The decades-long ambition of creating a male contraceptive pill has today moved another step closer to reality.
For experts claim to have developed a tablet that’s 99 per cent effective at blocking pregnancies, putting it on par with the actual female version.
Tests on mice showed the non-hormonal drug, labelled YCT529, did not trigger any visible side effects.
And the rodents were able to father pups again four to six weeks after they stopped taking the contraceptive, according to the team.
University of Minnesota researchers plan human trials of the drug — which inhibits a protein to stop the formation of sperm — later this year.
Other candidates exist, including ones that have been trialled on men in Britain over the past few years.
But Professor Gunda Georg, who led the study, said YCT529 is ‘the furthest ahead of all contraceptive agents for men’.

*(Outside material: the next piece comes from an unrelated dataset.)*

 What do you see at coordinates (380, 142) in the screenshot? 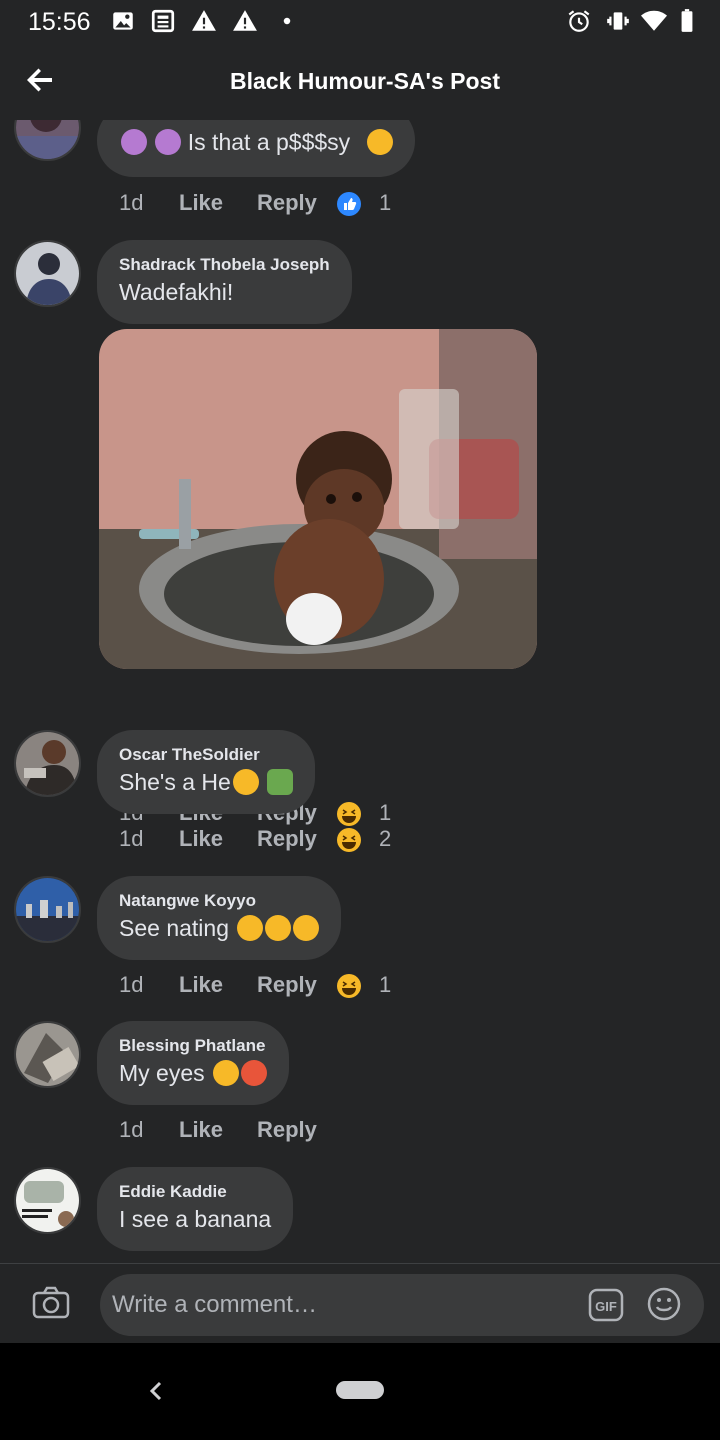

The non-hormonal drug, which was given to mice orally for four weeks, works by inhibiting a protein important for the normal development of sperm. University of Minnesota experts, who designed the drug called YCT529, said it was 99 per cent effective at preventing pregnancy — on par with the female contraceptive pill. Pictured: stock of oral contraceptive pills
Scientists have been trying since the 1950s to develop an effective male oral contraceptive, including pills, gels and injections.
None have been approved, and even the most promising options are still thought to be years away from being widely available.
A major hurdle is that the female contraceptive works by preventing ovulation, which happens once a month.
Any male contraceptives would need to interrupt the production of millions of sperm made by men every day.
WHAT ARE THE CURRENT METHODS OF CONTRACEPTION AVAILABLE TO MEN?
There have been few changes in male contraception compared with the range of options available to women.
Although there’s ongoing research into a male contraceptive pill, there is not one available yet.
At the moment, the 2 contraceptive methods available to men are:
- condoms – a barrier form of contraception that stops sperm from reaching and fertilising an egg
- vasectomy – a minor, usually permanent, surgical procedure that stops sperm from reaching the semen ejaculated from the penis
The withdrawal method of taking your penis out of your partner’s vagina before ejaculating is not a method of contraception.
This is because sperm can be released before ejaculation and cause pregnancy.
Most of the drugs undergoing clinical trials target testosterone, blocking the male sex hormone from producing healthy sperm cells.
Doctors say, however, that the testosterone-blocking action can trigger weight gain, depression and increase cholesterol.
For comparison, the female combined contraceptive pill — which contains synthetic versions of female hormones oestrogen and progesterone — has been linked with similar mental health side effects.
The NHS says it can raise blood pressure and slightly increase the risk of blood clots and breast cancer.
Abdullah Al Noman, who helped create YCT529, said: ‘We wanted to develop a non-hormonal male contraceptive to avoid these side effects.’
YCT529 targets retinoic acid receptor alpha (RAR-a), a protein heavily involved in the development of cells, including sperm formation.
When they gave the drug orally to mice for four weeks, it ‘dramatically reduced’ their sperm counts, the researchers said.
It was also 99 per cent effective in preventing pregnancy and worked ‘without any observable side effects’.
‘The mice could father pups again four to six weeks after they stopped receiving the compound,’ the scientists said.
Condoms, which are ‘prone to failure’, and a vasectomy — a surgical procedure that permanently prevents pregnancy — are the only effective birth control options for men.
Men need ‘an effective, long-lasting but reversible contraceptive, similar to the birth control pill for women’, they said.
YCT529 will be tested in human clinical trials in the second half of 2022.
Professor Georg, head of medicinal chemistry at the university, said: ‘Because it can be difficult to predict if a compound that looks good in animal studies will also pan out in human trials, we’re currently exploring other compounds, as well.’
She told US news website The Daily Beast: ‘YCT529 is the furthest ahead of all contraceptive agents for men.’
Mr Al Noman told the website: ‘Birth control is a critical health-care issue. About more than half of all pregnancies in the US are unintended pregnancies.
‘And that can lead to very poor outcomes, whether in terms of the child’s health or maternal health and also financial and career advancement of women.
‘We need to have more investment in the research and development of the male birth control pill.’